Work request:
When you reach the line containing "The width and height of the screenshot is (644, 333)." in the data below, begin returning lines exactly as written, and stop once the line containing "Select the SELPRESS.UNIT20M3 legend entry" has been returned.

[Opening Records for the exercise section]

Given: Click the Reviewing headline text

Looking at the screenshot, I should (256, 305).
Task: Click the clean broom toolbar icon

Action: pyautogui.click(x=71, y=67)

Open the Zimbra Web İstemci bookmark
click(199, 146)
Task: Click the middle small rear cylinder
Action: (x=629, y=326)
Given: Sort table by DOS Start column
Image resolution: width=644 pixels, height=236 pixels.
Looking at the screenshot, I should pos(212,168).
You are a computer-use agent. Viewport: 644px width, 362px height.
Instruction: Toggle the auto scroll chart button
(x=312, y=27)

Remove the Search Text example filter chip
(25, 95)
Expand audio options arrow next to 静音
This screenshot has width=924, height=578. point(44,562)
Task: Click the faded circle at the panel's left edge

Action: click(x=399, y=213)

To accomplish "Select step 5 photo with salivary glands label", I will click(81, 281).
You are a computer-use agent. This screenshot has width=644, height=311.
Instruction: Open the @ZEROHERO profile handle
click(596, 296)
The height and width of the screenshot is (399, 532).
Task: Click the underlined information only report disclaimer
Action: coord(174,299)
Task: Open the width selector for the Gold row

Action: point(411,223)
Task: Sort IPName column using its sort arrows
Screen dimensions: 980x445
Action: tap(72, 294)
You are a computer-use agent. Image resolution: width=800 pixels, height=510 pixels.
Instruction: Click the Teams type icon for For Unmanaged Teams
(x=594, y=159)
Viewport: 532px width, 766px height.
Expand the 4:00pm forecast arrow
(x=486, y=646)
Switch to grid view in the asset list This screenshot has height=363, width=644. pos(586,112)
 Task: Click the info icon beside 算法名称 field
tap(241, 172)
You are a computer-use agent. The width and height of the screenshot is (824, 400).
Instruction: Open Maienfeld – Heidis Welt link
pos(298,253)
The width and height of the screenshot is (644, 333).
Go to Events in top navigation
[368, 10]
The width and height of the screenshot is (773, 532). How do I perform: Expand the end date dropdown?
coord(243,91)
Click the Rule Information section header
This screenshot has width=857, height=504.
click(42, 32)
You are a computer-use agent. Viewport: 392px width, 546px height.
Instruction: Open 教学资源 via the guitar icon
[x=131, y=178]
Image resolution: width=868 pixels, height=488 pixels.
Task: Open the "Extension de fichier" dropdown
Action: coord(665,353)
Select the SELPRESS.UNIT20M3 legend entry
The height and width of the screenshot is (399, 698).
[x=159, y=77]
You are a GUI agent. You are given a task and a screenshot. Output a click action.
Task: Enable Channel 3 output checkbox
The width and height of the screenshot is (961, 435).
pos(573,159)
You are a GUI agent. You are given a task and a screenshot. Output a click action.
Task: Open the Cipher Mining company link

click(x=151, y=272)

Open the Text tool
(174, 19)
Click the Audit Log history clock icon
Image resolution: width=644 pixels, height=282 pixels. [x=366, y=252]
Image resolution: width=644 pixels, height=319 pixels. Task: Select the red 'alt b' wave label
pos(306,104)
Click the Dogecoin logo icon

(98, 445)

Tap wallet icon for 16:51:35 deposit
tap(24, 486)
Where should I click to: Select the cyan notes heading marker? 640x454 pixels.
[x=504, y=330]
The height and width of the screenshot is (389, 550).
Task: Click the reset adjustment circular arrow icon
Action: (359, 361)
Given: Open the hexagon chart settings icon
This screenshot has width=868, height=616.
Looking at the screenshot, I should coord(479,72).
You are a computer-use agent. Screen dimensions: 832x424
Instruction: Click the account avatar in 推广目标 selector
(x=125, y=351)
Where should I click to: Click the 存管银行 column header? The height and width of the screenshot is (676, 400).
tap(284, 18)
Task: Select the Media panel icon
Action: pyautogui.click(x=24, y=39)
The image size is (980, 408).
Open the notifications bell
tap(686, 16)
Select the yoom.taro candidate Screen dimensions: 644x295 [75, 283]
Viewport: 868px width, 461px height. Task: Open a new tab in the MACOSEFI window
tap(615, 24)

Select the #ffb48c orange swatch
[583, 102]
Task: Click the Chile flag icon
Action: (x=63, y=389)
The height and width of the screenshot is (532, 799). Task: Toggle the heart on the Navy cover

[Closing Records for the exercise section]

Solution for this problem:
The width and height of the screenshot is (644, 333).
Go to Events in top navigation
[368, 10]
The width and height of the screenshot is (773, 532). How do I perform: Expand the end date dropdown?
coord(243,91)
Click the Rule Information section header
This screenshot has width=857, height=504.
click(42, 32)
You are a computer-use agent. Viewport: 392px width, 546px height.
Instruction: Open 教学资源 via the guitar icon
[x=131, y=178]
Image resolution: width=868 pixels, height=488 pixels.
Task: Open the "Extension de fichier" dropdown
Action: coord(665,353)
Select the SELPRESS.UNIT20M3 legend entry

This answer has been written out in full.